§ **Text provided**
That's quite right, and I've done this myself on many many bearings, on cars, buses, trucks, tractors over the years - but, the method doesn't get anywhere near setting up an MB bearing correctly.

If I were daft enough to pay someone to work on my car, I wouldn't be happy paying for anything other than correct parts, fitted using correct procedures.

IF these bearings could be set by feel, and IF dial gauges were expensive, and IF they were difficult to use, I could understand the desire to deviate from Mercedes' carefully written specification.

I don't understand why people are so keen to bodge wheel bearings, but will talk about polishing under their wheel arches, and the chrome finish of their wheel bolts.

Here's an interesting snippet of a thread on a US forum - please note the name of the author.

--------------8<-------------


Front Wheel Bearing W126
Stu Ritter
Tue Apr 15 16:17:04 MDT 2003
--------------------------------------------------------------

Wray Stanley wrote:

> Scott,
>
> The bearing tolerance is so small that I don't believe anyone who says they can "feel" when it is
> right. Dial indicator is mandatory.

Or, let's put it this way.
Every mechanic who has ever come to work for me, and in 25 years of
owning a shop I'd say I've had 8 or 9, has been put to the test because
none of them would believe me when I told them they couldn't set a wheel
bearing by hand. They would poopah me. OK, we would get a car, and
I would have them set the bearings. Both sides, so we could average their
mistakes. Then we would hook up a dial and measure it. None of them, not
a one of them got them to within 5 thou, much less the .01 - .02mm required.
All were set way to loose, as mechanics are wont to do. That was all it
took. After that, they all used the dial. It takes about 1 minute to hook it up
and put it away so they had no excuses.

Stu

--------------8<-------------

Now, these mechanics working for Mr Ritter were all at least an order of magnitude wrong in their setting - that's not even close!!

I do recognise that some intelligence is needed to use the dial gauge method - but that intelligence is not directly related to the use of or reading of the gauge - as mentioned by Rory, you can flex the hub enough to give 0.01mm deflection of the needle, and so, you need to distiguish between the sudden jump as play is taken up, and the more proportional response you obtain as the hub flexes.

If someone can't use and read a dial gauge, then, they must be seriously lacking in the brain department - it's no more difficult than reading the hands on a wall clock.

There is a place for pragmatism in the face of expensive special tools, or for needlessly difficult and nugatory procedures, but, I really do not think that this is one of them.

§ **Task requirements**
Reproduce the stretch of the wheel bearing post from "All were set" through "not even close!!", replacing "excuses" with "complaints".

§ **Supplied information**
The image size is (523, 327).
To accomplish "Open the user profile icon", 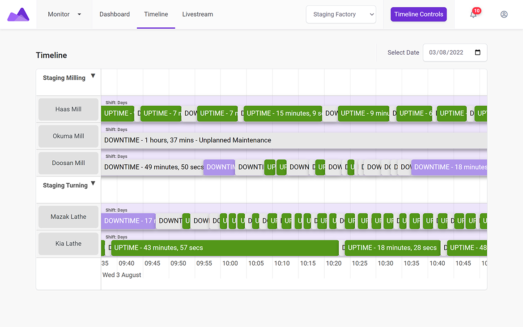I will [504, 14].
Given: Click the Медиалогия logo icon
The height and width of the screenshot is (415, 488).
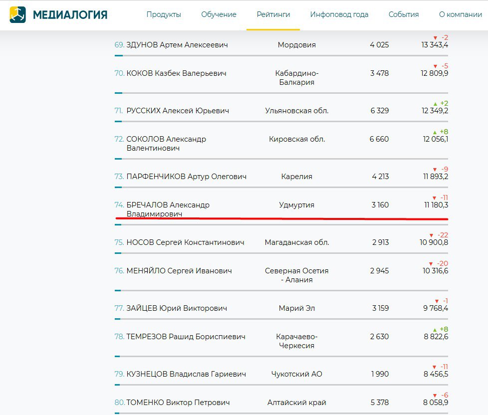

§ **Response to the exercise**
All were set way to loose, as mechanics are wont to do. That was all it
took. After that, they all used the dial. It takes about 1 minute to hook it up
and put it away so they had no complaints.

Stu

--------------8<-------------

Now, these mechanics working for Mr Ritter were all at least an order of magnitude wrong in their setting - that's not even close!!